─── AVAILABLE RECORDS

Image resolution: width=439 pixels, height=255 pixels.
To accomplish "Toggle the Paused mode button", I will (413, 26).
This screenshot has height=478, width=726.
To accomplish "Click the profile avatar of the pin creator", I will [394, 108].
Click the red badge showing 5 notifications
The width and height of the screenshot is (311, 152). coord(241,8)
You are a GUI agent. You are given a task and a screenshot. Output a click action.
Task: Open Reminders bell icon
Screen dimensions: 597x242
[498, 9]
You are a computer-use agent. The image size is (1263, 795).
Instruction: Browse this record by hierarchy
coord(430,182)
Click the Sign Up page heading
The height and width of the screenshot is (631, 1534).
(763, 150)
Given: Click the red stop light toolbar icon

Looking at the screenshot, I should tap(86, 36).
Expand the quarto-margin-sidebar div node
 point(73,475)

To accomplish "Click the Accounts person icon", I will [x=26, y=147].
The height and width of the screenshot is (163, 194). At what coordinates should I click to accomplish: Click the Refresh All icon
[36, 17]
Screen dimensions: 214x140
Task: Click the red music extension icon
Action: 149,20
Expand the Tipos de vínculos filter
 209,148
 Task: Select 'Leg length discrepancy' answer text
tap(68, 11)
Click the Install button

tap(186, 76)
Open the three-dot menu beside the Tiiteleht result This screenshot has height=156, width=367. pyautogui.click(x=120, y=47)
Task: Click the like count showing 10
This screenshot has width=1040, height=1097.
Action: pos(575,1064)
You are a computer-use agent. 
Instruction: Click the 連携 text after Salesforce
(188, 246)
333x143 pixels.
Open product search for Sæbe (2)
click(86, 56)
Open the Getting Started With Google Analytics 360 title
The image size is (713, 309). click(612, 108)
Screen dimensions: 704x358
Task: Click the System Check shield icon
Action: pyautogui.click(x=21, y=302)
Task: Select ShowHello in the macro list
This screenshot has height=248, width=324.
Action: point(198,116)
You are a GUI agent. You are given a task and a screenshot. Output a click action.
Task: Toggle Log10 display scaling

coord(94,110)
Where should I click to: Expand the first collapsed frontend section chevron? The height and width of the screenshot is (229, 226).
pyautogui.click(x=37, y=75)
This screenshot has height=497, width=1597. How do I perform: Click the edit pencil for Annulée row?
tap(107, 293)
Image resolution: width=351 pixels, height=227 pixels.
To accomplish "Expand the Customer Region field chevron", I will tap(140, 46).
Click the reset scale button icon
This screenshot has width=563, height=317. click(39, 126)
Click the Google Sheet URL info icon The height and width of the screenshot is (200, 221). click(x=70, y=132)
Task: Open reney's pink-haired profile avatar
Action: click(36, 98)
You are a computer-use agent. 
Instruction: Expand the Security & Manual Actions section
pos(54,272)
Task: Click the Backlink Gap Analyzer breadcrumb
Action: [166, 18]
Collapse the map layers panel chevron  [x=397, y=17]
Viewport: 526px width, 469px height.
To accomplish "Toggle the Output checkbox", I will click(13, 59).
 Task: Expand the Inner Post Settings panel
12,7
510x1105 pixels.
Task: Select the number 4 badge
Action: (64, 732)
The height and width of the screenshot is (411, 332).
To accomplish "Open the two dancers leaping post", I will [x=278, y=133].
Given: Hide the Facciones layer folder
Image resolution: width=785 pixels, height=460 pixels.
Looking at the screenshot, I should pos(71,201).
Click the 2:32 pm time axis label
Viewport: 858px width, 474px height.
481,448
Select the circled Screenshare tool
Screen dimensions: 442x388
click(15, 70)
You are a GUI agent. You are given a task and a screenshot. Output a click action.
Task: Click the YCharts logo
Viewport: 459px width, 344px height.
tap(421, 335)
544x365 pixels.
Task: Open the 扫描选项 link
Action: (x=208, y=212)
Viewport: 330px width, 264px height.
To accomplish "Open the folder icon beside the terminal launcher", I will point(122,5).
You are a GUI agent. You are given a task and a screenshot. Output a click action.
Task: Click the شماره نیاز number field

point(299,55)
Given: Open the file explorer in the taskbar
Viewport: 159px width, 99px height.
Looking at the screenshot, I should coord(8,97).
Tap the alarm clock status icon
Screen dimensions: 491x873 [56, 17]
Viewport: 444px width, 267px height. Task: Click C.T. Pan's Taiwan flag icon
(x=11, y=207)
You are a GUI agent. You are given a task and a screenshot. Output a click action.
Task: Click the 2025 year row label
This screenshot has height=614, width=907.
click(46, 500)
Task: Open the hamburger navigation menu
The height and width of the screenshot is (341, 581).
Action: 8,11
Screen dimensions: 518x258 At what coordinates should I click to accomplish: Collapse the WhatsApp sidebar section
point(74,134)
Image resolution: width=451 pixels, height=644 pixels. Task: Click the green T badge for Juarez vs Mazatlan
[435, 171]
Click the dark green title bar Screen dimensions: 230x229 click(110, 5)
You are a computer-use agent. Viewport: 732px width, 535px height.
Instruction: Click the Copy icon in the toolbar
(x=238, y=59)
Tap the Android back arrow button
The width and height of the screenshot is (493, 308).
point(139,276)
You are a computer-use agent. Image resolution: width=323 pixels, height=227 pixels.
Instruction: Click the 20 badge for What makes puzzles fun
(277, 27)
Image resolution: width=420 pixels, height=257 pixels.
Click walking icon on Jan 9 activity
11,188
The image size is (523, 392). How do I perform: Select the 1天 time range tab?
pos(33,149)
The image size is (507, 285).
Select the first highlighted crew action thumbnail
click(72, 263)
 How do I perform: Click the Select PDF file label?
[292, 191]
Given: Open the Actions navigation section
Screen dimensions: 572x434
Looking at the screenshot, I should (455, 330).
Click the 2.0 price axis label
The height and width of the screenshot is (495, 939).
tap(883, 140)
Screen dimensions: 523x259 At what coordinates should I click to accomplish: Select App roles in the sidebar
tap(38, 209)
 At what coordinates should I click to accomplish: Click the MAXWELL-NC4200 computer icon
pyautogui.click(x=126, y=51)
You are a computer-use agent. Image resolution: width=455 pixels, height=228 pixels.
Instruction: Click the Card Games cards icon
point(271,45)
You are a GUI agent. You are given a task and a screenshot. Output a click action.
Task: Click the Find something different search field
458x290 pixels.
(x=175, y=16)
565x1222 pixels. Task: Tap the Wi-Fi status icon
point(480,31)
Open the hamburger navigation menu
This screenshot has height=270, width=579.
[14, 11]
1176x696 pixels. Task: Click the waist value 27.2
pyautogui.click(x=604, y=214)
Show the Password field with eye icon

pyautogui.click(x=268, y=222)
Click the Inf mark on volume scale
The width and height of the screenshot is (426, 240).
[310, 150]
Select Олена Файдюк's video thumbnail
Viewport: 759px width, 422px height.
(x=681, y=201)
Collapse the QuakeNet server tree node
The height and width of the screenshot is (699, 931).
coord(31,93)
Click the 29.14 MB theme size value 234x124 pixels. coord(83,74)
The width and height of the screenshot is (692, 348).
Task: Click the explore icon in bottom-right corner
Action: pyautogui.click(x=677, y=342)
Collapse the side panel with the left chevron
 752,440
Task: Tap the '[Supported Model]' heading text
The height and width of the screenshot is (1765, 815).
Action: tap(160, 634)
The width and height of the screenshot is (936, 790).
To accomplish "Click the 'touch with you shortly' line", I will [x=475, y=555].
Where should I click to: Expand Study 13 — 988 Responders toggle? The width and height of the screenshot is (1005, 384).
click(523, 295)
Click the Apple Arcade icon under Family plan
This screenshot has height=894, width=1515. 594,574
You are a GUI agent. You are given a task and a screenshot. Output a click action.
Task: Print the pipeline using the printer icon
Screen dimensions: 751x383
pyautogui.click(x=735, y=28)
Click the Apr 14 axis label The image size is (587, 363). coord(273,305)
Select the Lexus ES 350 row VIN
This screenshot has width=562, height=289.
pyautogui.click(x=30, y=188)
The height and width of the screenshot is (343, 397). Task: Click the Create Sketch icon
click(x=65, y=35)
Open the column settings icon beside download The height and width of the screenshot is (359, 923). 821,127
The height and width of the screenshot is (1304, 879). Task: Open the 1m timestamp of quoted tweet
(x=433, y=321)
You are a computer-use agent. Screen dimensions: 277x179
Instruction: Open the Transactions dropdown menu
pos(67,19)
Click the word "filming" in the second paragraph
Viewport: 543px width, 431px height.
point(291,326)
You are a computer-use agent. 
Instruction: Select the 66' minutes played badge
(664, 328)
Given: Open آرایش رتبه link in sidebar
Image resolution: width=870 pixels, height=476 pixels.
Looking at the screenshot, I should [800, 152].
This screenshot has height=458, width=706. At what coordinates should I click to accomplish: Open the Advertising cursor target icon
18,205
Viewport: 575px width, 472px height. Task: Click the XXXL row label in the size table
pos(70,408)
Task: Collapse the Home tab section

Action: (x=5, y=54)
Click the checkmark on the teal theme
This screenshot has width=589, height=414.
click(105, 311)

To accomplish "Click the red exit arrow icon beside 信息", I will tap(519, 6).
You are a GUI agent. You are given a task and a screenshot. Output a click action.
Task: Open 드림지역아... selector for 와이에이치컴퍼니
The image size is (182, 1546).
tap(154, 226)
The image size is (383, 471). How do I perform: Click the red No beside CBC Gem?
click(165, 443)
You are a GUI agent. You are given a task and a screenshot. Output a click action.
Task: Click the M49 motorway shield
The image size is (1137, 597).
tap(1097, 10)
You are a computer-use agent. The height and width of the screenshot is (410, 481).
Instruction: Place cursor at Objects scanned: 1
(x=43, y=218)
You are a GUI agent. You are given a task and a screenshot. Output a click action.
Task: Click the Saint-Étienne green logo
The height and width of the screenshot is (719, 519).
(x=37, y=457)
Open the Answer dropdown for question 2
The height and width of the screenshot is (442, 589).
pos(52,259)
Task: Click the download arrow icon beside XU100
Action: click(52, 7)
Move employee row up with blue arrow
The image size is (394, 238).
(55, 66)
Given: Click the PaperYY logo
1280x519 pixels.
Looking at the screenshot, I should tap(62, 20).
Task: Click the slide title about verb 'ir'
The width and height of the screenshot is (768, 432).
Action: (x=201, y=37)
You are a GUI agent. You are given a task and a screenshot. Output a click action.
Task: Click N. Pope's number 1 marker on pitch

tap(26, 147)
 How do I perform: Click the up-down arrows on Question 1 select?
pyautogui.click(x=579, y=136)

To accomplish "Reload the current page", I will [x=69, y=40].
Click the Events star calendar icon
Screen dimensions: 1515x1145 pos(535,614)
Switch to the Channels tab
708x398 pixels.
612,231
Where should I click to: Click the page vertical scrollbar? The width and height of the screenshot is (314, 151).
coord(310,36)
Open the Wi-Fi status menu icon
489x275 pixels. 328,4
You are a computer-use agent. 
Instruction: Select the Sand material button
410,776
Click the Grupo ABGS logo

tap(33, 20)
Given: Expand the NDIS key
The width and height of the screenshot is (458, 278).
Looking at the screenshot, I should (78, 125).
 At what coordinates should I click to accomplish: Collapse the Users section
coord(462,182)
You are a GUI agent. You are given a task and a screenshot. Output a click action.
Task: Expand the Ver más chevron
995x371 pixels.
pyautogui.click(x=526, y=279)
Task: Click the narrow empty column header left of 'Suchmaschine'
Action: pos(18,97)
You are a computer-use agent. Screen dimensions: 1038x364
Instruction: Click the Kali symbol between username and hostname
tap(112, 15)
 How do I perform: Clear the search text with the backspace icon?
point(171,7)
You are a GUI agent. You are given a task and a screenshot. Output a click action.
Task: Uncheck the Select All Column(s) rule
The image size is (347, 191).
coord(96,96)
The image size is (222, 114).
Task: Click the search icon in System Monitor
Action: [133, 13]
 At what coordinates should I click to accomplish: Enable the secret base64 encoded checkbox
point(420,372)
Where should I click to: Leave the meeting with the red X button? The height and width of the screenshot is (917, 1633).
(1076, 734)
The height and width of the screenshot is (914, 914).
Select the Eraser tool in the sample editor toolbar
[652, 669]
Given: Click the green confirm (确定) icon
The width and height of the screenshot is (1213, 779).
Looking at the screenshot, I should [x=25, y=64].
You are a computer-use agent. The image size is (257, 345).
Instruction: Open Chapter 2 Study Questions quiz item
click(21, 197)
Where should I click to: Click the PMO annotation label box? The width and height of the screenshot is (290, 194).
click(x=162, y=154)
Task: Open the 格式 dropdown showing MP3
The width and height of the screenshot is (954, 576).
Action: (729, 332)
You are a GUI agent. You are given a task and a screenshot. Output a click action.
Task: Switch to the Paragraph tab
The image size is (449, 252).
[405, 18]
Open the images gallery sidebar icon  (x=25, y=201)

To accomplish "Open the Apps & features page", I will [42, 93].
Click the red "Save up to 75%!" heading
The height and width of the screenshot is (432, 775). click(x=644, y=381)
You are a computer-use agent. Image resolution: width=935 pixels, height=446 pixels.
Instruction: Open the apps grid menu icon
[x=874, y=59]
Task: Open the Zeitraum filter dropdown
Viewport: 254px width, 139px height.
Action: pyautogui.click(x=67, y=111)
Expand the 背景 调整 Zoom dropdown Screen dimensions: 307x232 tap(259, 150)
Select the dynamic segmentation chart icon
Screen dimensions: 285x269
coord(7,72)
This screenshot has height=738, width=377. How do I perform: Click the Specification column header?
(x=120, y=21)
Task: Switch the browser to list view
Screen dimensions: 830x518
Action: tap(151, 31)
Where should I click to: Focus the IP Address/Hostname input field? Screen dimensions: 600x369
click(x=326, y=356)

──────

▸ PROBLEM
Using the entries above, find all lines with "will". Copy them.

▸ TASK ANSWER
To accomplish "Toggle the Paused mode button", I will (413, 26).
To accomplish "Click the profile avatar of the pin creator", I will [394, 108].
To accomplish "Click the Accounts person icon", I will [x=26, y=147].
To accomplish "Expand the Customer Region field chevron", I will tap(140, 46).
To accomplish "Toggle the Output checkbox", I will click(13, 59).
To accomplish "Open the two dancers leaping post", I will [x=278, y=133].
To accomplish "Open the folder icon beside the terminal launcher", I will point(122,5).
To accomplish "Click the 'touch with you shortly' line", I will [x=475, y=555].
To accomplish "Click the red exit arrow icon beside 信息", I will tap(519, 6).
To accomplish "Reload the current page", I will [x=69, y=40].
To accomplish "Open the Apps & features page", I will [42, 93].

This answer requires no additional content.